Brief -
Render every entry verbatim.

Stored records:
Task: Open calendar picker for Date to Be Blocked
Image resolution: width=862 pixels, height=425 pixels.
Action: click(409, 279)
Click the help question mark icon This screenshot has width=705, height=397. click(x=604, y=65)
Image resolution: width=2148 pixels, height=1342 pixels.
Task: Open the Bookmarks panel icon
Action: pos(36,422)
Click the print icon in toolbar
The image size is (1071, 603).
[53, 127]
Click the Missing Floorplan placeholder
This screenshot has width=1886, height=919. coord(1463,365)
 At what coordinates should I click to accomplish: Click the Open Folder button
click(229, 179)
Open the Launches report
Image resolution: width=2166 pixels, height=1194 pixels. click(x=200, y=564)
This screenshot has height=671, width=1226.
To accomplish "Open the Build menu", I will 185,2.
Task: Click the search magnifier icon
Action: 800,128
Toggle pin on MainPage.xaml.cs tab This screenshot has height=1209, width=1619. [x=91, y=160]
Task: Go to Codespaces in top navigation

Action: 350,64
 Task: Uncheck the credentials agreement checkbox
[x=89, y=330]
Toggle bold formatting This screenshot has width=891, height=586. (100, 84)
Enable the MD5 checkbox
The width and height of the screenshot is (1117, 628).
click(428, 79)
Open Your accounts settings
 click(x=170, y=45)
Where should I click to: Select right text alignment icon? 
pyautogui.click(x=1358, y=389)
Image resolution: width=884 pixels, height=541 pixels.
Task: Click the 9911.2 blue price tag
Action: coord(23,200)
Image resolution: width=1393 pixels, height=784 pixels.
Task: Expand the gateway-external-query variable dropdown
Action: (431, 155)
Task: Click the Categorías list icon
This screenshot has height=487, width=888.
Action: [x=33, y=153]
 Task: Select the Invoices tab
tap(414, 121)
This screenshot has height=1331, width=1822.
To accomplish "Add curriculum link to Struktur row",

Your response -
Task: Open calendar picker for Date to Be Blocked
Image resolution: width=862 pixels, height=425 pixels.
Action: click(409, 279)
Click the help question mark icon This screenshot has width=705, height=397. click(x=604, y=65)
Image resolution: width=2148 pixels, height=1342 pixels.
Task: Open the Bookmarks panel icon
Action: pos(36,422)
Click the print icon in toolbar
The image size is (1071, 603).
[53, 127]
Click the Missing Floorplan placeholder
This screenshot has width=1886, height=919. coord(1463,365)
 At what coordinates should I click to accomplish: Click the Open Folder button
click(229, 179)
Open the Launches report
Image resolution: width=2166 pixels, height=1194 pixels. click(x=200, y=564)
This screenshot has height=671, width=1226.
To accomplish "Open the Build menu", I will 185,2.
Task: Click the search magnifier icon
Action: 800,128
Toggle pin on MainPage.xaml.cs tab This screenshot has height=1209, width=1619. [x=91, y=160]
Task: Go to Codespaces in top navigation

Action: 350,64
 Task: Uncheck the credentials agreement checkbox
[x=89, y=330]
Toggle bold formatting This screenshot has width=891, height=586. (100, 84)
Enable the MD5 checkbox
The width and height of the screenshot is (1117, 628).
click(428, 79)
Open Your accounts settings
 click(x=170, y=45)
Where should I click to: Select right text alignment icon? 
pyautogui.click(x=1358, y=389)
Image resolution: width=884 pixels, height=541 pixels.
Task: Click the 9911.2 blue price tag
Action: coord(23,200)
Image resolution: width=1393 pixels, height=784 pixels.
Task: Expand the gateway-external-query variable dropdown
Action: (431, 155)
Task: Click the Categorías list icon
This screenshot has height=487, width=888.
Action: [x=33, y=153]
 Task: Select the Invoices tab
tap(414, 121)
This screenshot has height=1331, width=1822.
To accomplish "Add curriculum link to Struktur row",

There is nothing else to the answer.